EXERCISE BRIEF =
Pick up the passage on postponing meals when blood glucose is high and carry it on from its final sentence.

EXERCISE PASSAGE =
Q: Recently I read an article in Post Graduate Medicine (“Effective Insulin Use,” Vol. 95, No. 8, June 1994, pgs. 52, 54, 58-60, 63-64, and 67). The article suggests the patient not eat if the blood glucose is greater than 150 mg/dl. I would appreciate you reading this article and giving me your opinion.
Donna Doty, RN, BSN, CDE
[Editor: An excellent question. We encourage all our readers to send us questions to answer. Coincidentally, the article you ask about was written by one of DIABETES IN-TERVEIW’s advisory board members: Nancy Bohannon, MD. We submitted your question to our board member Peter Lodewick, MD, diabetes expert and author of A Doctor Looks at Diabetes: His and Yours. Before we print his answer to your question, we’re presenting an excerpt from Dr. Bohannon’s article.]
“My routine advice is as follows: if the blood glucose value is over 150 mg/dl before a meal, insulin should be taken and the meal postponed (not skipped) until the blood glucose is below 150 mg/dl. The glucose level should be checked hourly until it is below 200 mg/dl and then every 1/2 hour until it is below 150 mg/dl. A level that is still high after 1 1/2 to 2 hours without the patient’s eating is an indication that it was a good thing the patient didn’t eat! In the past, most patients would have eaten, saying, ‘my doctor told me never to miss or be late for a meal because I could get hypoglycemia.’ However, if the insulin was taken 3 hours previously and the blood glucose level remained above 150 mg/dl, food obviously was not necessary.

PROVIDED MATERIAL =
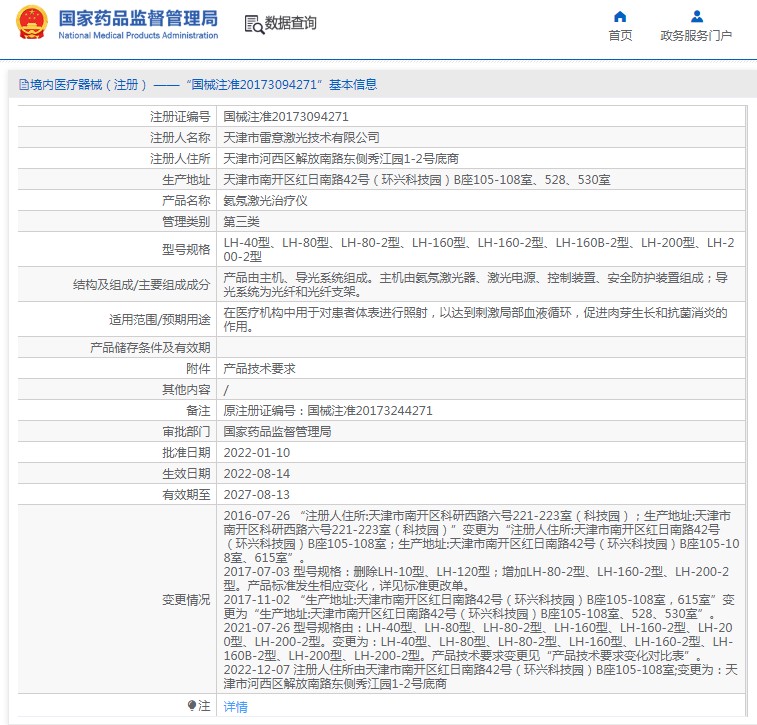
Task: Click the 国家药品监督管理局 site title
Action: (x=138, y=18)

* * *

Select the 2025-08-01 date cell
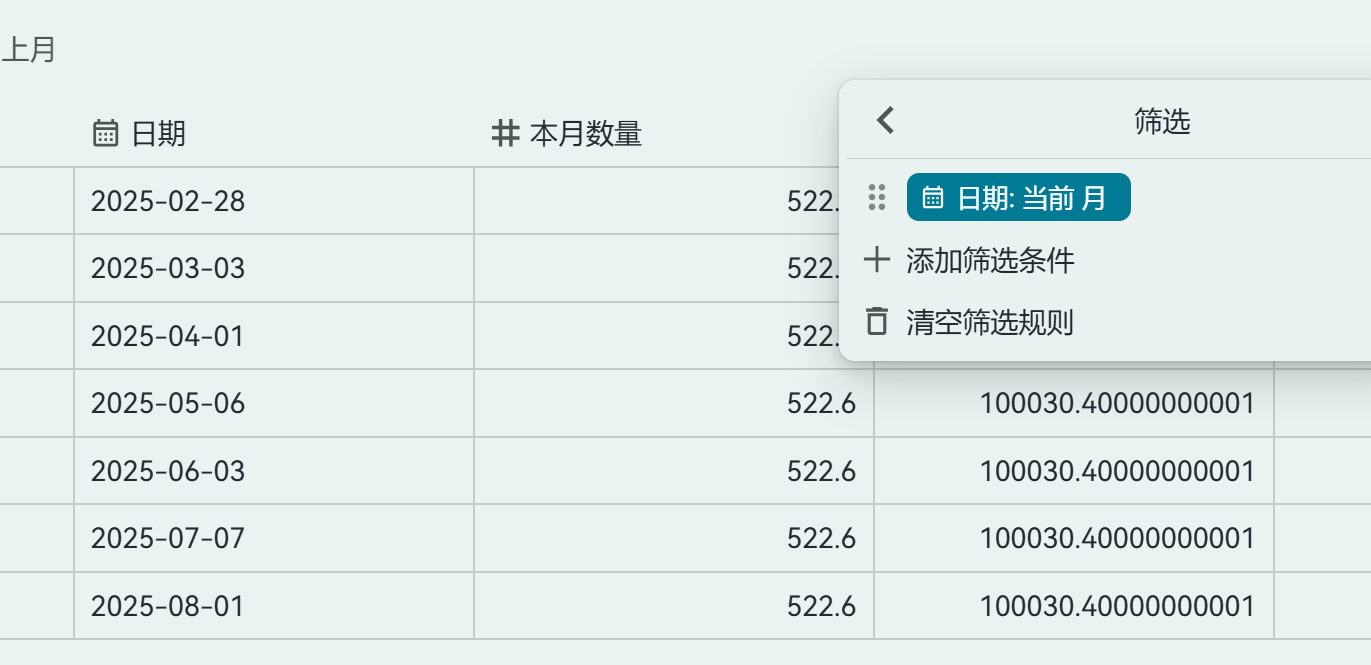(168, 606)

==

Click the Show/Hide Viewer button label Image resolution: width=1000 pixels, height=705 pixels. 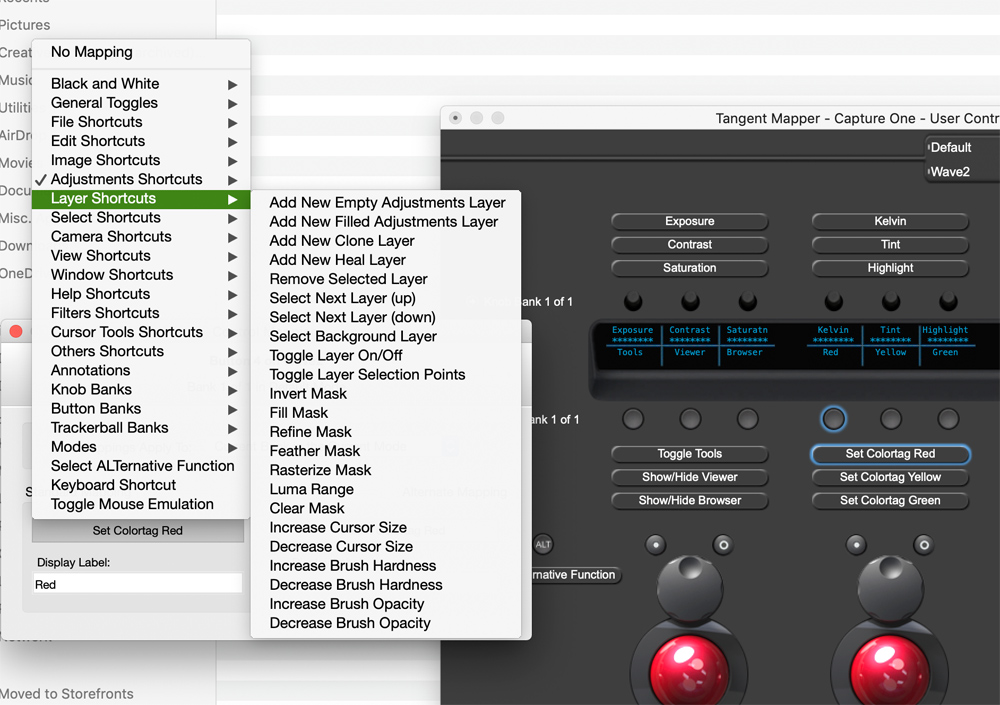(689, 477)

ANSWER TO THE EXERCISE =
“What happens if the blood glucose level is still high after 2 to 3 hours? A few more units of insulin should be taken and the meal again postponed until the glucose level is below 150 mg/dl. Occasionally, a patient in really poor control goes for 8 hours or more without eating because glucose levels remain consistently high despite extra insulin every 3 hours. Again, that verifies that eating would have been inappropriate and usually indicates a need for a total revamping of the insulin regimen.
“When I tell patients ‘don’t eat,’ I mean they are not to eat a significant amount of carbohydrate (no more than 10 g total). To appease hunger while waiting for glucose levels to become acceptable, the patient can consume large amounts of raw lettuce, celery, cucumbers, jicama, and similar foods (with or without a vinegar dressing); gelatin, sodas, and Popsicles (all sugar-free); dill pickles; and other ‘free foods.'”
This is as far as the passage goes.